Sejun, devasa gövdesiyle gökyüzünde uçan Ajax'ı izlerken yorum yaptı.

Sürekli olarak Ajax'ın serbest bırakılmış gücüne maruz kalan Sejun, bununla başa çıkmakta giderek zorlanıyordu.

“Hyung! Havalı görünüyor muyum?!”

Ajax bundan habersiz, gururlu bir sesle Sejun'a sordu.

“Ajax, hyung'un zor zamanlar geçiriyor. Ben, Park Sejun, Ajax Mamebe'nin efendisi olarak sana emrediyorum. Mühürle.”

Ajax'ın enerjisine daha fazla dayanamayan Sejun, cevap vermek yerine Ajax'ın gücünü hızla yeniden mühürledi.

Ve sonra,

“Ajax, aferin.”

Sejun Ajax'ı övdü ve artık daha küçük olan Ajax'ın başını okşadı.

“Ehehe.”

Ajax, Sejun'un övgüsünü alırken güldü.

Sonra,

“Başkan Park'ı özledim, miyav!”

[Baba!]

'Beni yalnız bırakmayın!'

Boşluk deposu açıldı ve Theo, Cuengi ve Fenrir dışarı koştu.

Ejderhalar Sejun'un boşluk deposunu diğer kulelerden açılabilen çok boyutlu bir boşluk deposuna dönüştürmüş ve yetkili varlıkların dışarıdan yardım almadan içeriden açabilmesine olanak tanıyan bir işlev eklemişlerdi.

“Çocuklar!”

Ve böylece grup yeniden bir araya geldi.

“İşte böyle oldu, miyav!”

“Demek bu yüzden açılmıyordu...”

Theo'dan boşluk deposunun neden açılmadığını öğrendikten sonra,

“Mola verin. Bu kirazları toplayacağım, yol noktasını kaydedeceğim ve sonra geri döneceğiz.”

Sejun kiraz toplamak için ayağa kalktı.

Daha sonra ne olacağını bilmediğinden, Beyaz Kule'deyken yol noktasını kaydetmenin en iyisi olduğunu düşündü.

Ancak,

“Hayır, miyav! Ondan önce gitmemiz gereken bir yer var, miyav!”

Theo, Sejun'un planına şiddetle karşı çıktı.

“Ha? Nereye?”

“Ben, Başkan Yardımcısı Theo, bir çekim hissettim, miyav!”

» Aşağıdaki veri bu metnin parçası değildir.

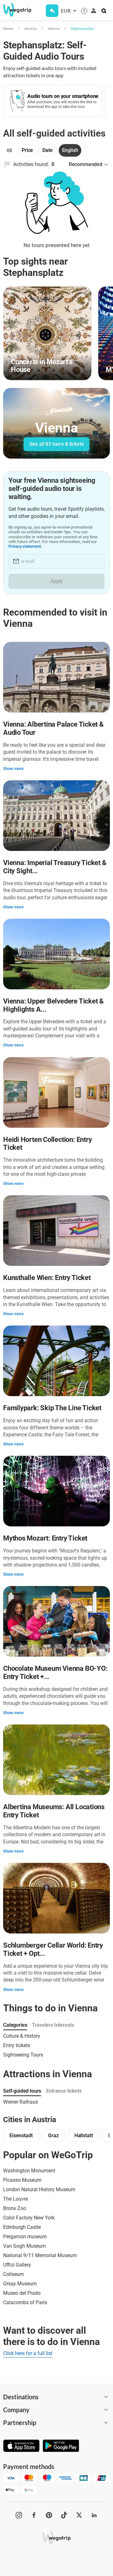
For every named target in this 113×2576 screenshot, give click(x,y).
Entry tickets (16, 2045)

Theo ön patisini kaldırarak gururla ilan etti.

“Çekim mi?!”

“Puhuhut. Bu doğru, miyav!”

“Pekâlâ. Git o zaman.”

“İstemiyorum, miyav! Sonra birlikte gideriz, miyav!”

Sejun'un sözleri üzerine Theo, Sejun'un dizine sıkıca sarıldı. Bir daha asla Başkan Park'tan ayrı kalmayacağım, miyav!

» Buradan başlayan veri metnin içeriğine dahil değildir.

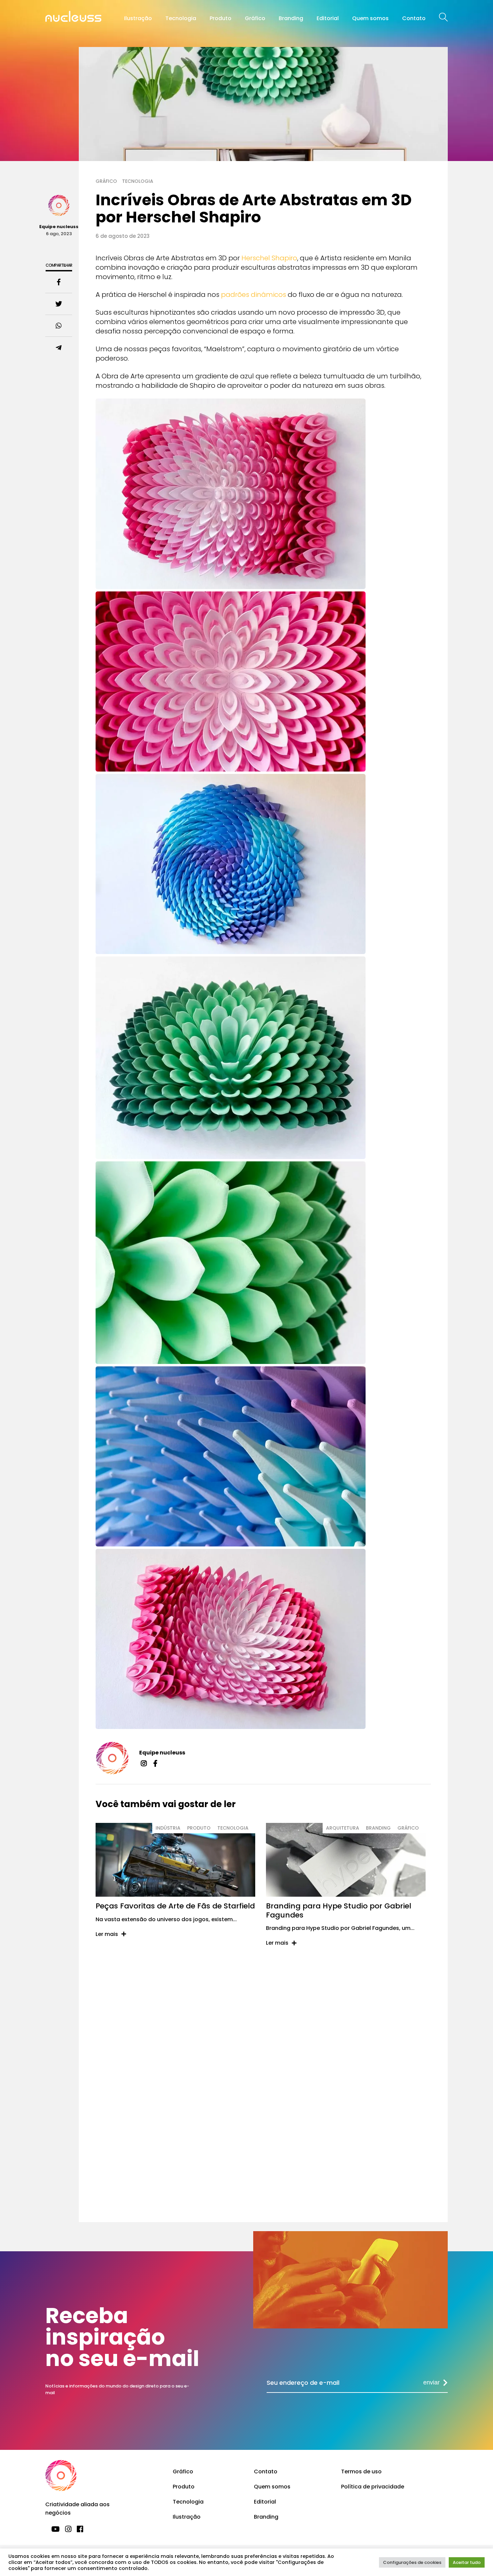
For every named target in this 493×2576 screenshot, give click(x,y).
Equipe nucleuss (162, 1752)
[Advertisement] (263, 2180)
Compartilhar (59, 265)
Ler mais (107, 1934)
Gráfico (255, 18)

Theo ilk kez Sejun'dan bu kadar uzak kalıyordu ve bu onun için büyük bir şoktu.

Aynı şey Cuengi ve Fenrir için de geçerliydi.

[Biz biriz, bu yüzden her yere birlikte gideceğiz!]

Cuengi bir koala gibi Sejun'un sol koluna sarıldı,

'Hey! Beni unutma!'

Fenrir varlığını belli etmek için Sejun'un ayakkabılarını ısırdı.

“Pekâlâ. Tamam.”

Sejun Fenrir'i kaldırıp cebine koyarken şöyle dedi.

“Eheh! Hyung! Ben de sarılmak istiyorum!”

Ajax Sejun'un sol omzuna yapıştı.

Bu nedenle Sejun, Theo, Cuengi, Ajax ve Fenrir kendisine yapışmış halde kiraz toplamak zorunda kaldı.

(Pip-pip.)

Bu arada, altın bir yarasa Sejun'un sırtındaki yerini çoktan almıştı.

Bir süre sonra.

[Kalın Karanlık Kirazları hasat ettiniz.]

[İş deneyiminiz biraz arttı.]

[Hasat Lv. 8'deki yeterliliğiniz biraz arttı.]

[70 deneyim puanı kazandınız.]

“Bitti.”

Sejun son kirazı hasat etti.

“Bu kadarını bekliyordum ama... gerçekten çok fazla yok.”

Sejun hayal kırıklığına uğramış bir sesle kiraz dolu sepete baktı.

Sepette yaklaşık 2000 kiraz vardı ve bu sayı 100 kiraz ağacından elde edilen hasat için çok az görünüyordu.

“Bir sonraki hasat daha fazla olacak, değil mi?”

Sejun bir sonraki hasadı dört gözle bekledi.

Ve sonra,

“Çiftliğe iyi bakın.”

Çiftliği geyiklere ve maymunlara emanet etti. Kiraz hasadı bittiğine göre artık gitme vakti gelmişti.

[Evet!]

[Evet!]

Geyikler ve maymunlar Sejun'un sözlerine enerjik bir şekilde karşılık verdi.

Sejun'un yerine Ajax'ın haftada bir kez bir haftalık kirazları toplamasına ve muzları paralara vermesine karar verildi.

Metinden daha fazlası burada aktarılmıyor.